Effect of temperature
The thermal stability of the ФGF1 phage was tested at 40, 50, 60, 70 and 80 °C for 0, 5, 15, 30, 45 and 60 minutes using a phage titer of 2 × 1010 PFU·mL-1 (Z. Drulis-Kawa et. al., 2014). Each experiment was performed in triplicate and the phage titer was determined by the agar double layer technique.
Effect of pH
To determine the stability of the ФGF1 phage against pH variations, pH ranging from 3 to 10 for 1 hour was assayed, slightly modifying what N.X. Hoa et al. (2014) proposed. 100 μL of phage suspension (1.3 × 108 PFU·mL-1) was added to 900 μL of saline solution (NaCl 0.9 % w/v), set to a specific pH and incubated at 37 °C for 1 hour. As a control test, 100 μL of phage suspension was inoculated in 900 μL of saline solution (NaCl 0.9 % w/v) without changing pH. After incubation, each sample was adjusted to pH 7 (N.X. Hoa et al., 2014). Each test of pH stability was carried out in triplicate and the phage titer was determined by the double agar overlay technique (M.H. Adams, 1959).
Host range
Bacterial susceptibility to ФGF1 phage was demonstrated by a spot test. 100 μL of an overnight culture of each bacterial strain were tested against 100 μL of phage (2 × 1010 PFU·mL-1) on TSA, spotted in three different regions of a plate, following incubation at 37 °C for 24 hours (C. Dini and P.J. de Urraza, 2010).
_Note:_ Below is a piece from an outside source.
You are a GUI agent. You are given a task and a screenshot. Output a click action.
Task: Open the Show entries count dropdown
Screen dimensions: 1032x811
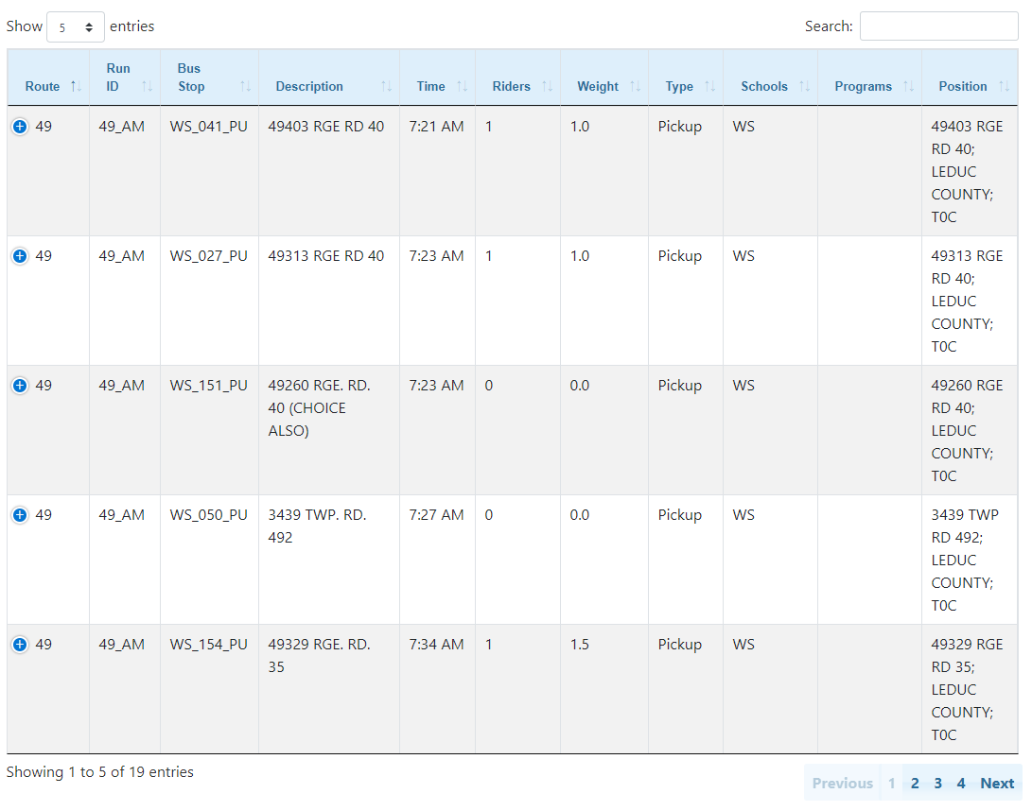tap(76, 27)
Determination of multiplicity of infection (MOI) and one-step growth curve
The optimal multiplicity of infection (MOI) of the bacteriophage was determined following L. Li and Z. Zhang (2014), infecting Escherichia strain coli ATCC® 25922™ at 3 different MOI (0.01, 0.1 and 1) at 37 °C for 4 hours. For the one-step growth curve experiment, 100 μL of an overnight culture of Escherichia coli ATCC® 25922™ was inoculated to 10 mL of BHI broth and incubated at 37 °C to reach a 108 CFU mL-1 titer (0.5 McFarland standard). Later 1 mL of this broth was mixed with 1 mL of ФGF1 phage suspension, at the optimal MOI previously determined, following incubation at 37 °C for 10 minutes and then centrifuged at 4 000 × g for 3 minutes. Pellet was resuspended in 2 mL of BHI broth. 100 μL of this broth were transferred to 50 mL of BHI broth and incubated at 37 °C (M. Middelboe et al., 2010). Samples (in duplicate) were taken every 5 minutes for 60 minutes and assayed by the double agar overlay technique (M.H. Adams, 1959).
Electron microscopy of ФGF1
A concentrated phage sample was negatively stained with 2 % (w/v) uranyl acetate (pH 4.0) on a Formvar-coated copper grid and examined by Transmission Electron Microscopy (JEOL JEM-1400 Plus) (N. Jamalludeen et al., 2007). Phage size was determined from the average of three independent measurements.
ACKNOWLEDGEMENTS
This work was supported by the Programa Nacional de Innovación para la Competitividad y Productividad (Innóvate Perú), under the Contract No. 160-PNICP-PIAP-2015, between this program and the National University Mayor of San Marcos, Lima, Peru.
At the same time, the authors thank Dr. Maurilio José Soares, main researcher from the Carlos Chagas Institute, Brazil, for his help and advice in the use of the transmission electron microscope.